Yo, como nacionalista vasco, he interpretado desde siempre
que se puede defender lo que uno es sin
demonizar lo que no es. Soy vasco. Simplemente, así me siento. Como tal, tengo
derecho a que se me reconozca esa condición. Respeto a quien se identifica
diferente. Unos y otros podemos y debemos ejercer libremente nuestra
nacionalidad. Sin imposiciones. Sin subordinaciones. Igualdad de derechos, de
oportunidades. Y si alguien siente ser “el otro Morata” o “beste Morata” en
versión euskaldun, que lo disfrute. Es su opción.
No se si todo esto es para justificar que un ayuntamiento con pleno, supuestamente, abertzale coloque pantalla gigante supongo que para ir de guai.
ResponderEliminarAlla donde en nacionalismo español PP-psoe es mayoria la ponen te guste o no, y me parece bien. Alla donde no, se les regala el argumento y el simbolo.
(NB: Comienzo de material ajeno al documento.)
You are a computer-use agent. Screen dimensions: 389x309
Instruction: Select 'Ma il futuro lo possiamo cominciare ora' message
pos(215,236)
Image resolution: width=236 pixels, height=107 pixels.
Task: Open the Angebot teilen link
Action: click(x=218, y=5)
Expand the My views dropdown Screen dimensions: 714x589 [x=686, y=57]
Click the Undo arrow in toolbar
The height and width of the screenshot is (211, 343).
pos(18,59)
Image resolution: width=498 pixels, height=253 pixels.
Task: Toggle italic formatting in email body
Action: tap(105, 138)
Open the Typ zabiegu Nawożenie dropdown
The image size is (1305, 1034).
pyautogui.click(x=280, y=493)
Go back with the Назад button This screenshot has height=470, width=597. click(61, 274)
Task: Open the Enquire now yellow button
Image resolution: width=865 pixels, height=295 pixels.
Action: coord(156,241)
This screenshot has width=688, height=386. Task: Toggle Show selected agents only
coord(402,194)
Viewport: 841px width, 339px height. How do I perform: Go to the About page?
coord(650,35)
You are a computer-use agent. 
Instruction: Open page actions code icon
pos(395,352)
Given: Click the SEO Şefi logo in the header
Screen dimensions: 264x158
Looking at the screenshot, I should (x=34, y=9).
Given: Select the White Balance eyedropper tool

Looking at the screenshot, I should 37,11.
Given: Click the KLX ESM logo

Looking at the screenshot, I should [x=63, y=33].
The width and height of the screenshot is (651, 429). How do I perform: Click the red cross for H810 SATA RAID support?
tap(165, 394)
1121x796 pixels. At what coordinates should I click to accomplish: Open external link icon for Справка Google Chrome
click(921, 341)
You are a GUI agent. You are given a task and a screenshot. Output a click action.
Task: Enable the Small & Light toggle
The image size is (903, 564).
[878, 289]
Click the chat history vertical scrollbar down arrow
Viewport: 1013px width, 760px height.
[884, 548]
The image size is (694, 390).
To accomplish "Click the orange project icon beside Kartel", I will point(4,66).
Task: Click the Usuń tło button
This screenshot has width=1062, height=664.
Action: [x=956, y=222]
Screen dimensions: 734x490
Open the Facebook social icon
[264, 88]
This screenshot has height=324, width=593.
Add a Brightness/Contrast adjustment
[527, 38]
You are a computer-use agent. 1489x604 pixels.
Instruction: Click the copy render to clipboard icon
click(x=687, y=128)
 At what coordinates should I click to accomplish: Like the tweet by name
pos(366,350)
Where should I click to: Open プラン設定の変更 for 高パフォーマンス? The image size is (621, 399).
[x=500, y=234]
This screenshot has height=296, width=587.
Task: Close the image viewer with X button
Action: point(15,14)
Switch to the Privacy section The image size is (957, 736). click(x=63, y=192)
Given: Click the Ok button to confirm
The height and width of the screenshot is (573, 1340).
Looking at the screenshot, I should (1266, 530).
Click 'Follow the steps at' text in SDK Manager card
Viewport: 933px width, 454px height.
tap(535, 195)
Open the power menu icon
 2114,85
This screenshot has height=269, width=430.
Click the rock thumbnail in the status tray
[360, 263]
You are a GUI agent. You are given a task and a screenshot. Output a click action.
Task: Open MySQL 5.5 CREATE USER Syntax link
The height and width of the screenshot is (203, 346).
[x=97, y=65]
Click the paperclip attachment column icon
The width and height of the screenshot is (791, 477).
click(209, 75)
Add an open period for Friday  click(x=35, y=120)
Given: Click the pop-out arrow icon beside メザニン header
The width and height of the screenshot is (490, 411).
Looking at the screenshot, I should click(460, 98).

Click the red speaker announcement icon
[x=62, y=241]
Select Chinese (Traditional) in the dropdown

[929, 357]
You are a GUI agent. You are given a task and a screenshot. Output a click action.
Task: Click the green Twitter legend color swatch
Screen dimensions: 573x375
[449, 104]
Si se renuncia, incluso a lo simbolico, que queda?. Y el cuento este de la familia supereuskaldun con la camiseta de España pues vale, pues bien. Yo una vez una vi una familia francesa con la camiseta de Alemania y seguro que el gobierno frances corrio a poner pantalla gigante en la explanada de la plaza de la concordia para ver los partidos de Alemania.
Vuestras sesudas reflexiones siempre acaban igual; de renuncia en renuncia hasta la victoria final.Siento decirlo, pero no sabeis mantener la posicion, ni en la gestion ni en lo simbolico, y asi os va, y nos va.